### TASK DETAILS
Copy each record below without changing a single word.

Stored records
== Segment start ==

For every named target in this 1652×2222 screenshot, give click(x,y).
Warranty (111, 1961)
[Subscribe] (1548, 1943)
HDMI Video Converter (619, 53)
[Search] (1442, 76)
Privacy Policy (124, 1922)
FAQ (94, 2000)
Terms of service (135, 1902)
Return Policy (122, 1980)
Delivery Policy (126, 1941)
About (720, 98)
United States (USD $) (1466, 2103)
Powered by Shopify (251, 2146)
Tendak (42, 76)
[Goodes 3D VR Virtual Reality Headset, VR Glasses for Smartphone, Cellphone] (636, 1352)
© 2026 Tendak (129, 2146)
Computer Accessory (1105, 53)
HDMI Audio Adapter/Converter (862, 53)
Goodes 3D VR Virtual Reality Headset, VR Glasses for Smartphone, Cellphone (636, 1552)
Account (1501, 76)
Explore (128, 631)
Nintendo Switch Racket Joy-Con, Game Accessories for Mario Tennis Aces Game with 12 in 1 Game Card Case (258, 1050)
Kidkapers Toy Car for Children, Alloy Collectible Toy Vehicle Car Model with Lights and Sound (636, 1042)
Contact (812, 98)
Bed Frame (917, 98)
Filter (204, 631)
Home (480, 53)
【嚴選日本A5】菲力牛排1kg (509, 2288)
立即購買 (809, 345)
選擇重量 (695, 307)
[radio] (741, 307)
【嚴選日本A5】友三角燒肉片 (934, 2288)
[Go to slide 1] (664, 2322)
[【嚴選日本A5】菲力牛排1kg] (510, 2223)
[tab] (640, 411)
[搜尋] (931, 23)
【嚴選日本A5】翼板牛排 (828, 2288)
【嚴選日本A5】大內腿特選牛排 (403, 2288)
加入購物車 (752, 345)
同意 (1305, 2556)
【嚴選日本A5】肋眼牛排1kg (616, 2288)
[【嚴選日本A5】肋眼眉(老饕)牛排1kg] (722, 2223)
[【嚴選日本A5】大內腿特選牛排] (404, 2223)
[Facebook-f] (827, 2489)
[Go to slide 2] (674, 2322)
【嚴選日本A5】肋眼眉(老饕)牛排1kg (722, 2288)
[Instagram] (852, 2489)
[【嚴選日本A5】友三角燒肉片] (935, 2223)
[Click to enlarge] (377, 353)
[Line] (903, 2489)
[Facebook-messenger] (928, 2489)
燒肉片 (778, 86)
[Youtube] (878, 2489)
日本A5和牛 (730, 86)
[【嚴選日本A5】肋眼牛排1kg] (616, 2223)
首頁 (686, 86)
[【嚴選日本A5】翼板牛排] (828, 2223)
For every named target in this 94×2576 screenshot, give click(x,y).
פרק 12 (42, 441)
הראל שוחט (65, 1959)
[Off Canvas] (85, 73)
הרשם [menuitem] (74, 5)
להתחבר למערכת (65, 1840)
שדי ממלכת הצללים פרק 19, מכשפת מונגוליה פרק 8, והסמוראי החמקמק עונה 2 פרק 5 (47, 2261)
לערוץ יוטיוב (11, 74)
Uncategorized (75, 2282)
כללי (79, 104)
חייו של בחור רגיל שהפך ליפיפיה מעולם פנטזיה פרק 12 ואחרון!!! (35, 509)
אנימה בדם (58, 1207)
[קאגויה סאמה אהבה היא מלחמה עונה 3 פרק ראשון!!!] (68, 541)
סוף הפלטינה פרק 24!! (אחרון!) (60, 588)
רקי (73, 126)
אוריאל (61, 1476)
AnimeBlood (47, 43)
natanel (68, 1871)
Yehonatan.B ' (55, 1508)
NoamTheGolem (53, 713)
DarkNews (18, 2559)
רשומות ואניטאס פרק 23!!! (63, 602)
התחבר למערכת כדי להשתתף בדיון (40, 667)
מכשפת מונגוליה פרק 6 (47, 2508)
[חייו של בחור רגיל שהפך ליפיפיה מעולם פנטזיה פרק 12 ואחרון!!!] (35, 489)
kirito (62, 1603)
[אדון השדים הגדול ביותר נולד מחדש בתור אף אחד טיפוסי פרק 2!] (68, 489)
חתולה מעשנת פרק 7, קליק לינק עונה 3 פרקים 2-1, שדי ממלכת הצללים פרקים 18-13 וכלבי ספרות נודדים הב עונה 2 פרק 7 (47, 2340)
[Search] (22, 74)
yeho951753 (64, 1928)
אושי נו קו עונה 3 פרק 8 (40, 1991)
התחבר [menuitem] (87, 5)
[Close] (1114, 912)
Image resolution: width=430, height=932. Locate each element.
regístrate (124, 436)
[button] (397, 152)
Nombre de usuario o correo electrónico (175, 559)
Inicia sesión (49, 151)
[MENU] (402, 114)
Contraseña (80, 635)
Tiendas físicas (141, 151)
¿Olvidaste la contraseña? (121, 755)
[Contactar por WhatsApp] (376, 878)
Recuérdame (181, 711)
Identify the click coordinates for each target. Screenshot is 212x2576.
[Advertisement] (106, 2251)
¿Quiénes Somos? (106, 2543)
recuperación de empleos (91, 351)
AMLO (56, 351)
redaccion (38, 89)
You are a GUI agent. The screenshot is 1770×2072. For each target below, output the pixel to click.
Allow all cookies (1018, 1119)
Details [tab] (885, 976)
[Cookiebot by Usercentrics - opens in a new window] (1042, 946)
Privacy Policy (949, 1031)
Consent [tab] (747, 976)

== Segment end ==

### TASK RESPONSE
For every named target in this 1652×2222 screenshot, give click(x,y).
Warranty (111, 1961)
[Subscribe] (1548, 1943)
HDMI Video Converter (619, 53)
[Search] (1442, 76)
Privacy Policy (124, 1922)
FAQ (94, 2000)
Terms of service (135, 1902)
Return Policy (122, 1980)
Delivery Policy (126, 1941)
About (720, 98)
United States (USD $) (1466, 2103)
Powered by Shopify (251, 2146)
Tendak (42, 76)
[Goodes 3D VR Virtual Reality Headset, VR Glasses for Smartphone, Cellphone] (636, 1352)
© 2026 Tendak (129, 2146)
Computer Accessory (1105, 53)
HDMI Audio Adapter/Converter (862, 53)
Goodes 3D VR Virtual Reality Headset, VR Glasses for Smartphone, Cellphone (636, 1552)
Account (1501, 76)
Explore (128, 631)
Nintendo Switch Racket Joy-Con, Game Accessories for Mario Tennis Aces Game with 12 in 1 Game Card Case (258, 1050)
Kidkapers Toy Car for Children, Alloy Collectible Toy Vehicle Car Model with Lights and Sound (636, 1042)
Contact (812, 98)
Bed Frame (917, 98)
Filter (204, 631)
Home (480, 53)
【嚴選日本A5】菲力牛排1kg (509, 2288)
立即購買 (809, 345)
選擇重量 (695, 307)
[radio] (741, 307)
【嚴選日本A5】友三角燒肉片 (934, 2288)
[Go to slide 1] (664, 2322)
[【嚴選日本A5】菲力牛排1kg] (510, 2223)
[tab] (640, 411)
[搜尋] (931, 23)
【嚴選日本A5】翼板牛排 (828, 2288)
【嚴選日本A5】大內腿特選牛排 (403, 2288)
加入購物車 (752, 345)
同意 (1305, 2556)
【嚴選日本A5】肋眼牛排1kg (616, 2288)
[【嚴選日本A5】肋眼眉(老饕)牛排1kg] (722, 2223)
[【嚴選日本A5】大內腿特選牛排] (404, 2223)
[Facebook-f] (827, 2489)
[Go to slide 2] (674, 2322)
【嚴選日本A5】肋眼眉(老饕)牛排1kg (722, 2288)
[Instagram] (852, 2489)
[【嚴選日本A5】友三角燒肉片] (935, 2223)
[Click to enlarge] (377, 353)
[Line] (903, 2489)
[Facebook-messenger] (928, 2489)
燒肉片 (778, 86)
[Youtube] (878, 2489)
日本A5和牛 (730, 86)
[【嚴選日本A5】肋眼牛排1kg] (616, 2223)
首頁 (686, 86)
[【嚴選日本A5】翼板牛排] (828, 2223)
For every named target in this 94×2576 screenshot, give click(x,y).
פרק 12 (42, 441)
הראל שוחט (65, 1959)
[Off Canvas] (85, 73)
הרשם [menuitem] (74, 5)
להתחבר למערכת (65, 1840)
שדי ממלכת הצללים פרק 19, מכשפת מונגוליה פרק 8, והסמוראי החמקמק עונה 2 פרק 5 (47, 2261)
לערוץ יוטיוב (11, 74)
Uncategorized (75, 2282)
כללי (79, 104)
חייו של בחור רגיל שהפך ליפיפיה מעולם פנטזיה פרק 12 ואחרון!!! (35, 509)
אנימה בדם (58, 1207)
[קאגויה סאמה אהבה היא מלחמה עונה 3 פרק ראשון!!!] (68, 541)
סוף הפלטינה פרק 24!! (אחרון!) (60, 588)
רקי (73, 126)
אוריאל (61, 1476)
AnimeBlood (47, 43)
natanel (68, 1871)
Yehonatan.B ' (55, 1508)
NoamTheGolem (53, 713)
DarkNews (18, 2559)
רשומות ואניטאס פרק 23!!! (63, 602)
התחבר למערכת כדי להשתתף בדיון (40, 667)
מכשפת מונגוליה פרק 6 (47, 2508)
[חייו של בחור רגיל שהפך ליפיפיה מעולם פנטזיה פרק 12 ואחרון!!!] (35, 489)
kirito (62, 1603)
[אדון השדים הגדול ביותר נולד מחדש בתור אף אחד טיפוסי פרק 2!] (68, 489)
חתולה מעשנת פרק 7, קליק לינק עונה 3 פרקים 2-1, שדי ממלכת הצללים פרקים 18-13 וכלבי ספרות נודדים הב עונה 2 פרק 7 (47, 2340)
[Search] (22, 74)
yeho951753 (64, 1928)
אושי נו קו עונה 3 פרק 8 (40, 1991)
התחבר [menuitem] (87, 5)
[Close] (1114, 912)
Image resolution: width=430, height=932. Locate each element.
regístrate (124, 436)
[button] (397, 152)
Nombre de usuario o correo electrónico (175, 559)
Inicia sesión (49, 151)
[MENU] (402, 114)
Contraseña (80, 635)
Tiendas físicas (141, 151)
¿Olvidaste la contraseña? (121, 755)
[Contactar por WhatsApp] (376, 878)
Recuérdame (181, 711)
Identify the click coordinates for each target. Screenshot is 212x2576.
[Advertisement] (106, 2251)
¿Quiénes Somos? (106, 2543)
recuperación de empleos (91, 351)
AMLO (56, 351)
redaccion (38, 89)
You are a GUI agent. The screenshot is 1770×2072. For each target below, output the pixel to click.
Allow all cookies (1018, 1119)
Details [tab] (885, 976)
[Cookiebot by Usercentrics - opens in a new window] (1042, 946)
Privacy Policy (949, 1031)
Consent [tab] (747, 976)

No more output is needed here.